Este último mundo derribado lo compartíamos todos los exiliados. Los que creíamos y los que no creíamos en la URSS y su revolución. El VPK sueco también sufrió con este terremoto. Primero cambió de nombre a APK, que en el fondo era lo mismo, pero con el tiempo ya no quisieron seguir llamándose comunistas, porque esa palabra los burgueses la redujeron a un estigma y se transformó en “El partido de Izquierda”. Ocurría algo así: como si los cristianos hubiesen tenido que cambiar de nombre por los terribles crímenes que cometieron los cristianos durante la inquisición y las Cruzadas. De esa forma, los que todavía defendíamos el concepto de “comunista” fuimos menos y menos. La gente se extrañaba que uno dijese ser un comunista. Todos estos hechos minaron la salud mental de Virgilio y también su salud física. El mundo había tomado una forma extraña a lo que se había imaginado que sería en el futuro. Su fe fue desapareciendo y pasó por un período en que ya no creía en nada. Demostraba valor de decirlo porque muchos también habían perdido la fe, pero algunos callaban para no ser vilipendiados.

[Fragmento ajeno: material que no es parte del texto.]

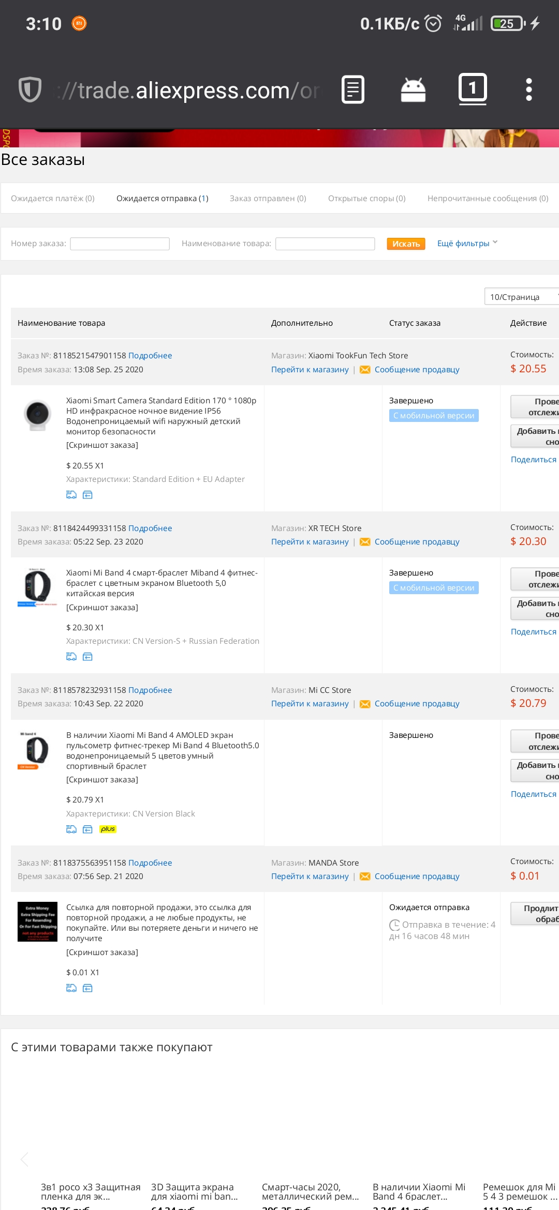Expand Ещё фильтры filter options
559x1210 pixels.
tap(467, 243)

Treinta años después del golpe de estado me lo encontré por última vez, caminando por las calles del centro de Estocolmo. Era sólo su sombra. La sombra de un luchador que había emigrado a este “exilio dorado”. Encorvado y de rostro demacrado. Había perdido la razón de su existencia. Su norte. Era una brújula que giraba lentamente hacia cualquier lado. Una vez vio al capitalismo casi moribundo, ahora todo era negro, no había futuro, me dijo. Me preguntó lo que yo hacía y, sin escucharme, como un eco, siguió hablándome en un tono cansado y arrastrado. Nos des-pedimos y se fue caminando lentamente. Me dio la impresión de una figura caricaturesca de revista infantil. No me dijo si había abandonado su partido, pero ya había perdido esa fuerza interior que tuvo desde su juventud; que ya no esperase la autocrítica de su partido y, pensé, que si esa algún día se produjese, sería en un futuro muy lejano y llegaría muy tarde para nosotros, la generación que presenció la victoria del proletariado ruso, la construcción de una sociedad que quería eliminar las clases y su derrumbe sin lucha, sin la oposición de aquellos que constituyeron la base social desde la que se erigió y caminó cojeando durante más de 70 años.